Collected data entries:
____________
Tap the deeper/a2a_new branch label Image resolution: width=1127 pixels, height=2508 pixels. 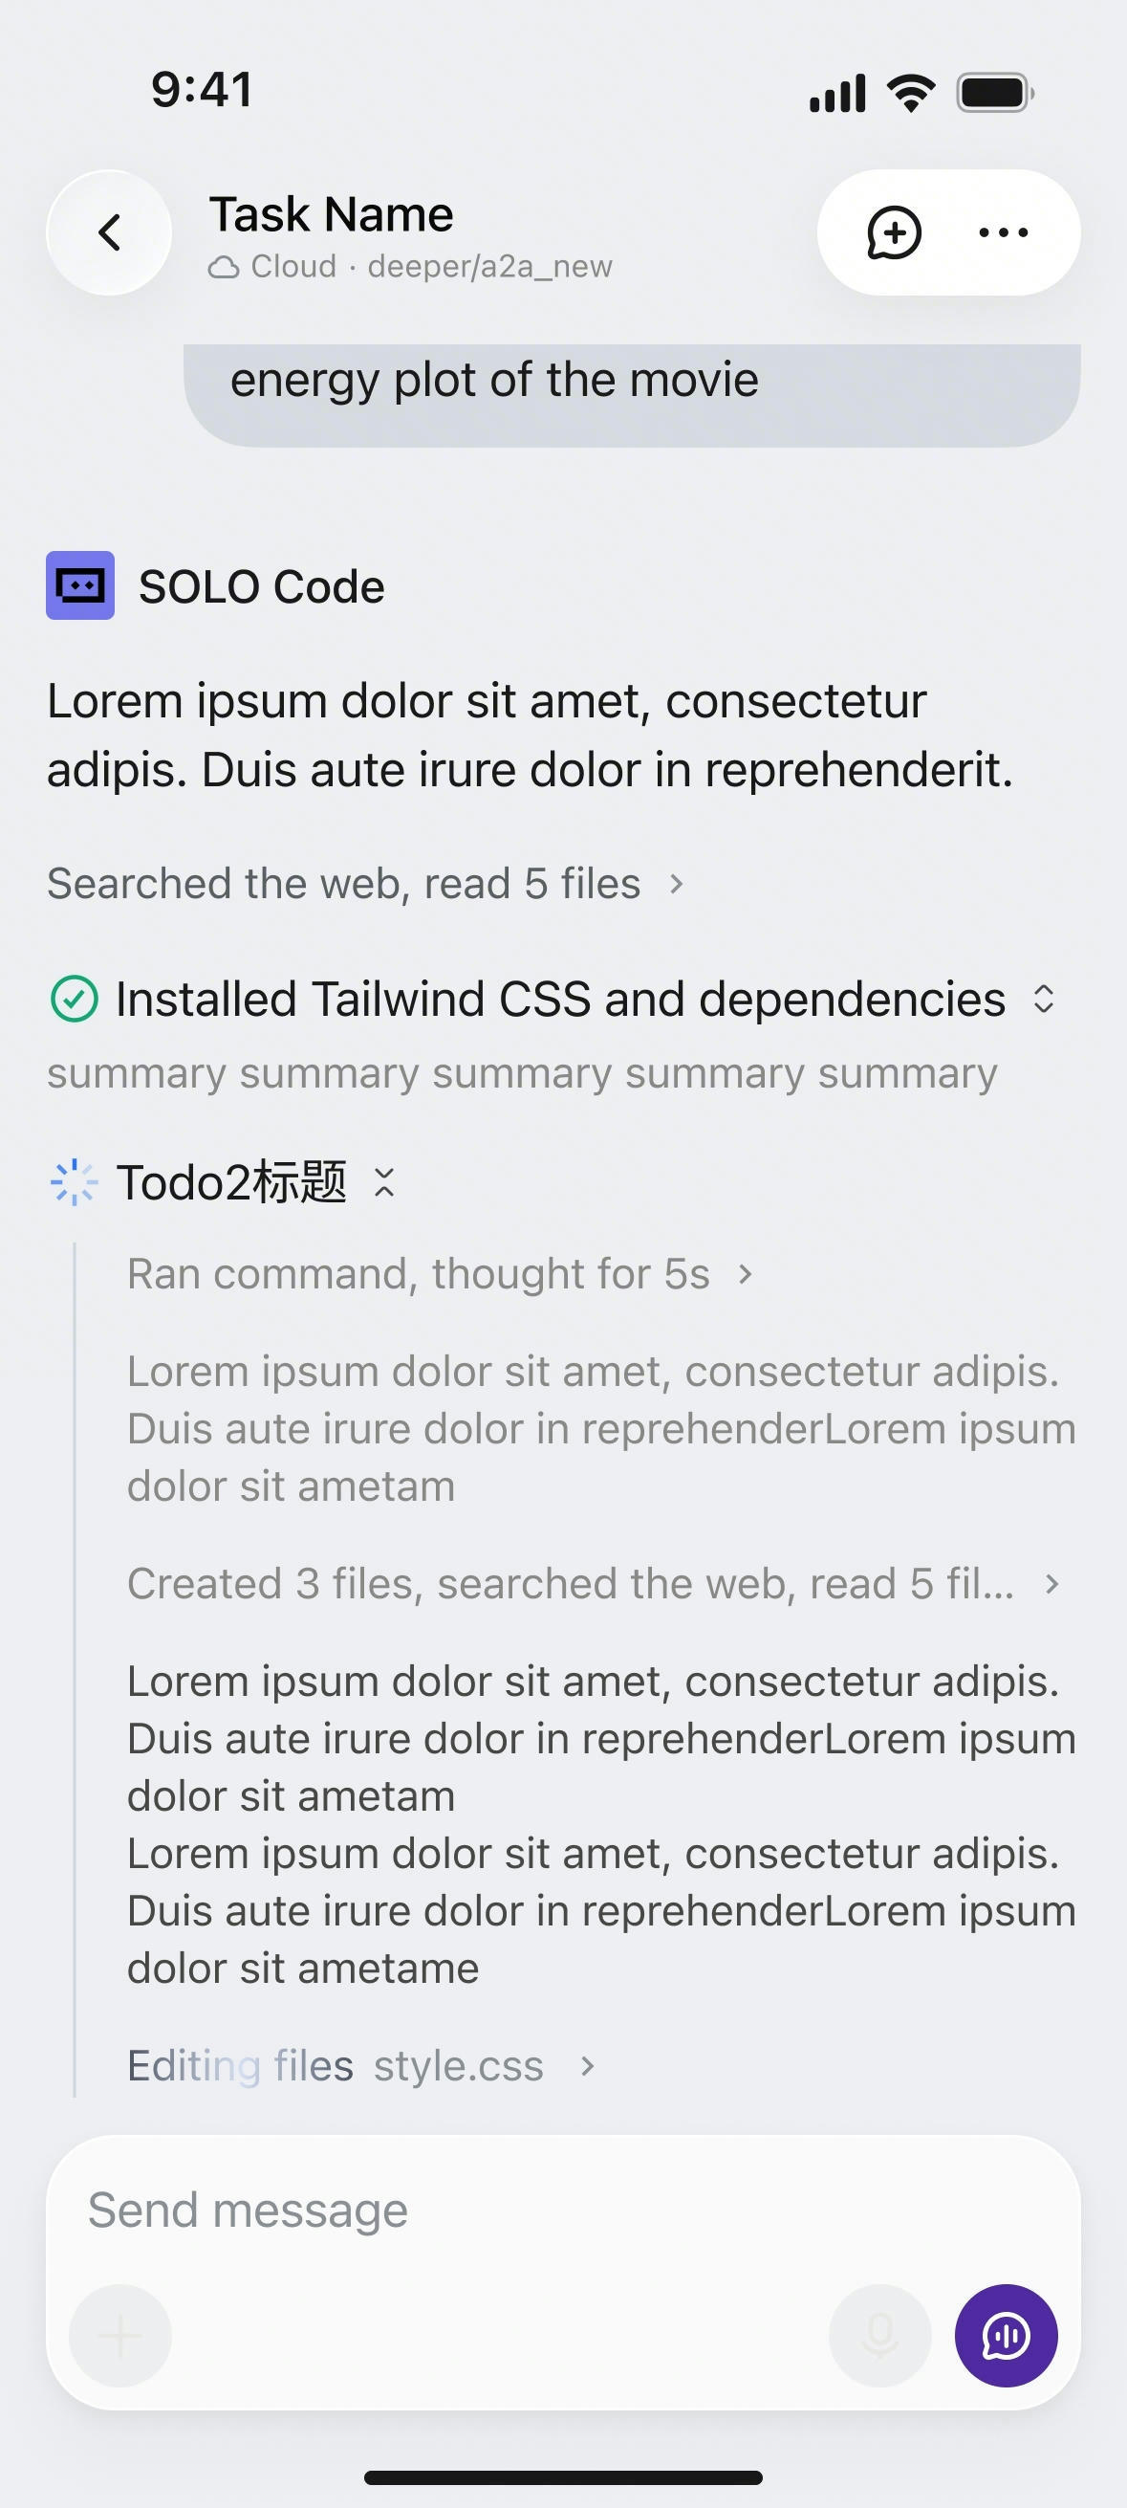490,267
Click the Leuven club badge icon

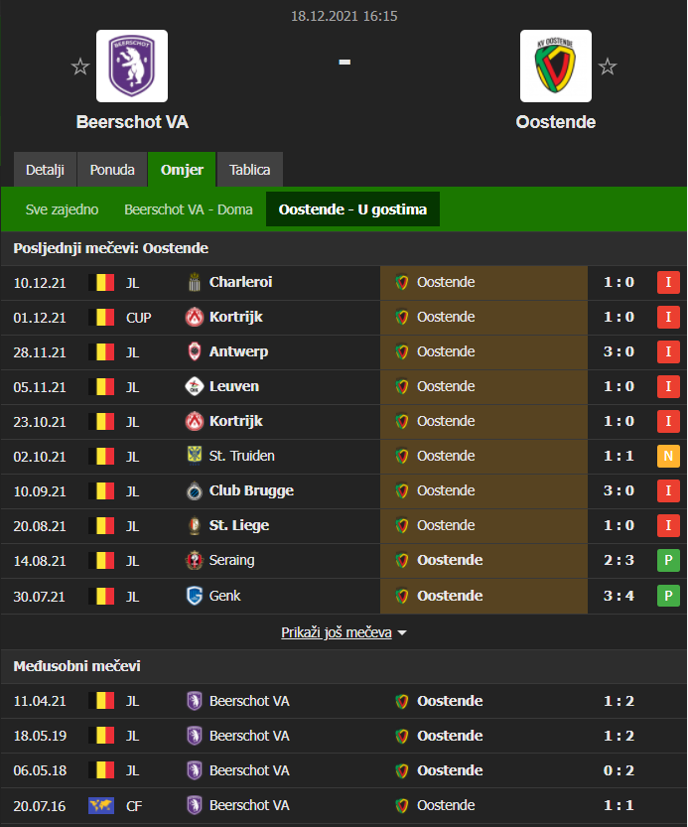point(195,387)
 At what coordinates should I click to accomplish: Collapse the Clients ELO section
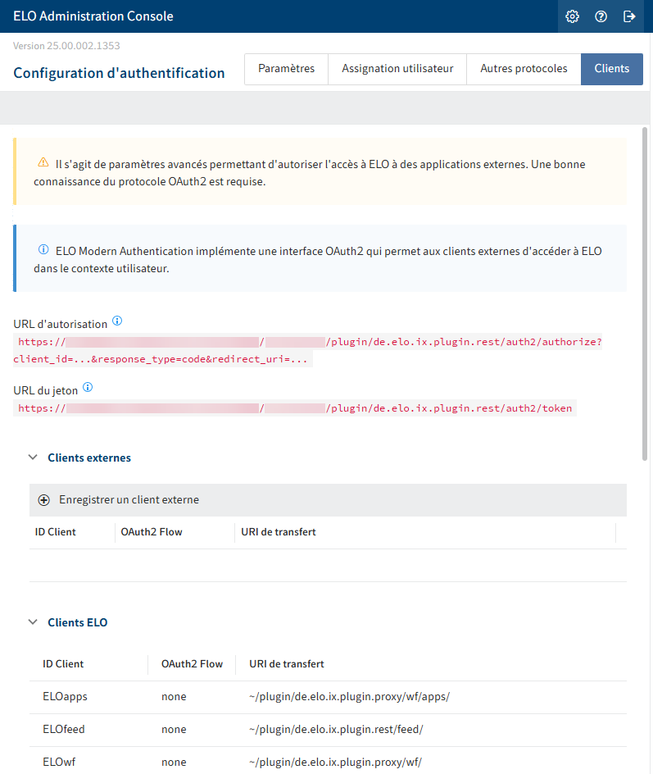tap(33, 622)
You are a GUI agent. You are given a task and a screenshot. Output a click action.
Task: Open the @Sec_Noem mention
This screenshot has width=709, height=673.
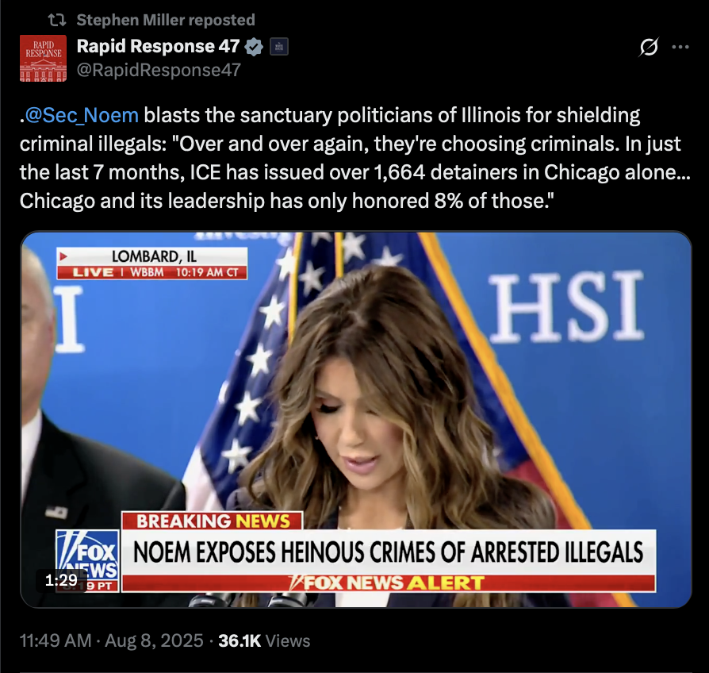click(82, 115)
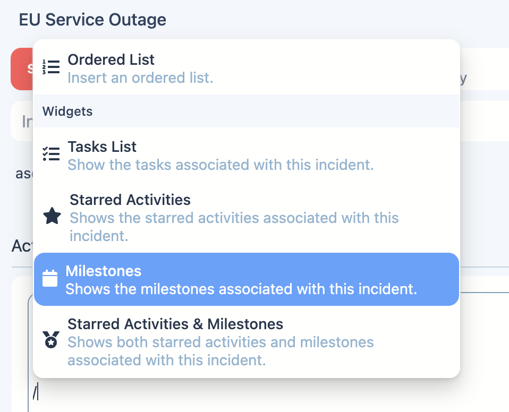Click the partially hidden input field

(22, 121)
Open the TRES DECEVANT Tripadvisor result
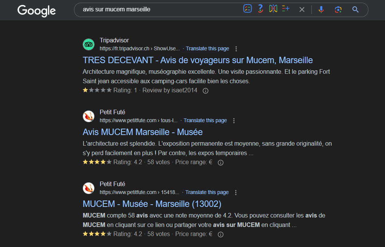 click(x=198, y=60)
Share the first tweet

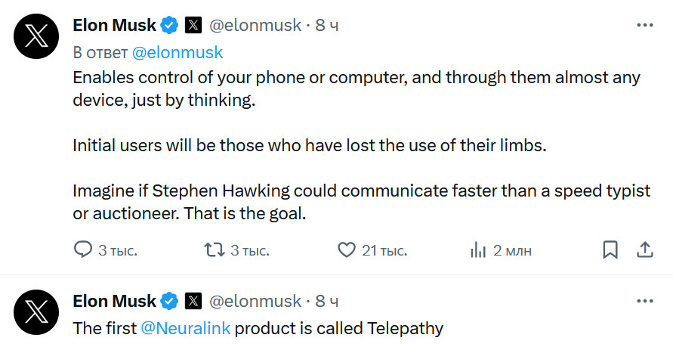pos(645,249)
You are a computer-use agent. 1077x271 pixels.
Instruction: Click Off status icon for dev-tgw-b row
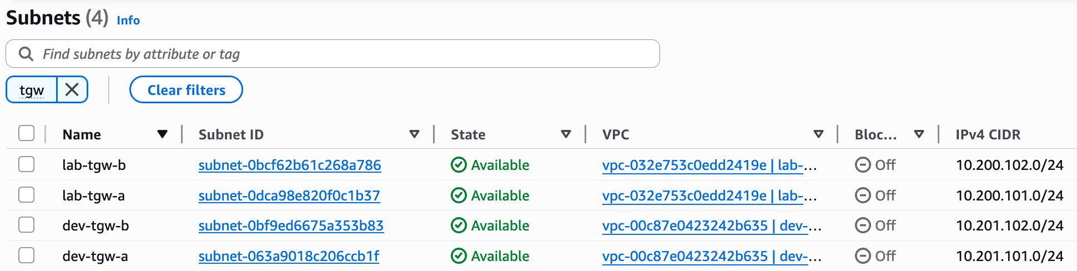863,225
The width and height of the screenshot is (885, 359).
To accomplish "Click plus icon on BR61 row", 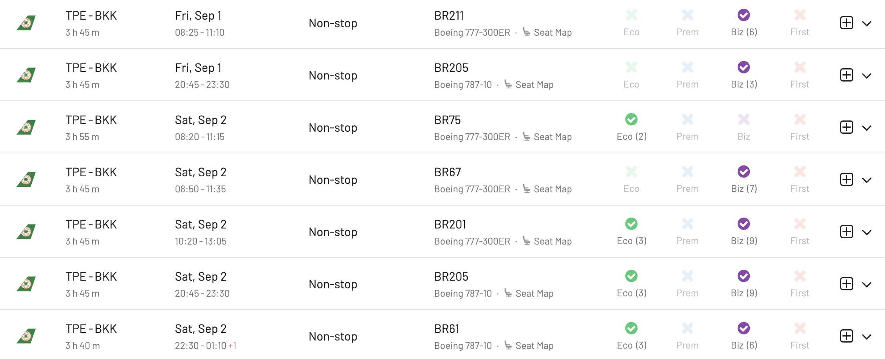I will pos(846,336).
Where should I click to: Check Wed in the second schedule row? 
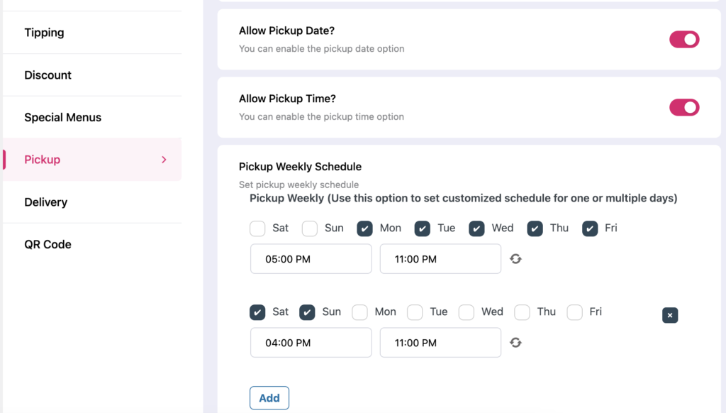point(467,312)
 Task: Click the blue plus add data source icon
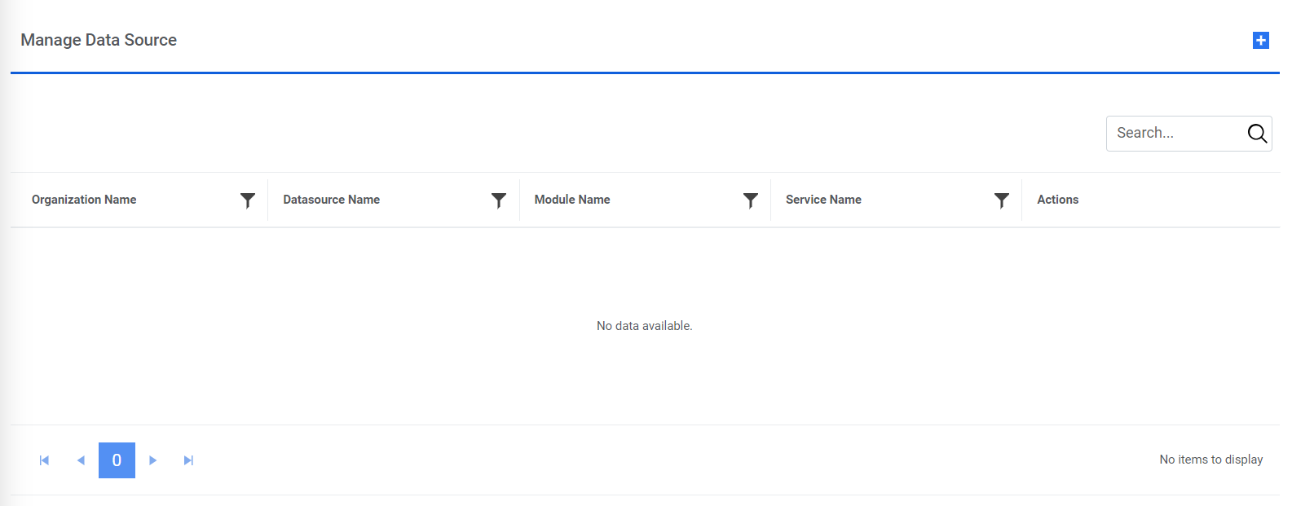[x=1260, y=40]
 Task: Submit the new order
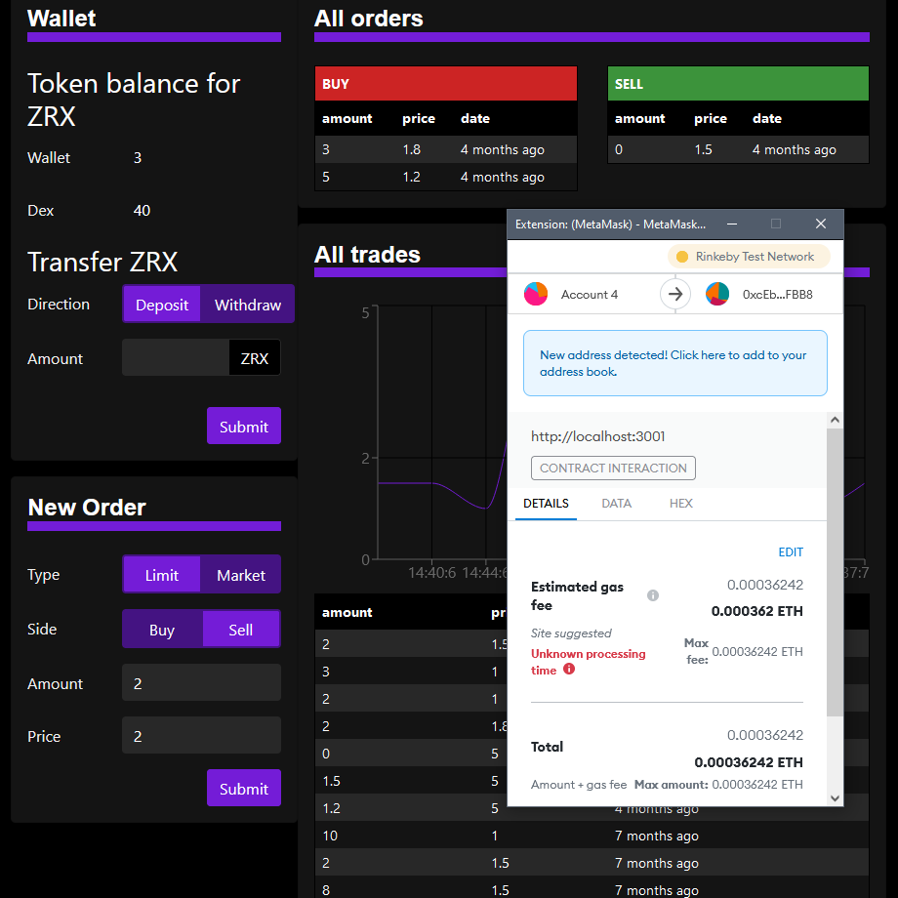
____________
Work order
Whenever a line above includes the string "agent", copy it.

Exercise solution
You are a GUI agent. You are given a task and a screenshot. Output a click action.
You are a computer-use agent. 1077x271 pixels.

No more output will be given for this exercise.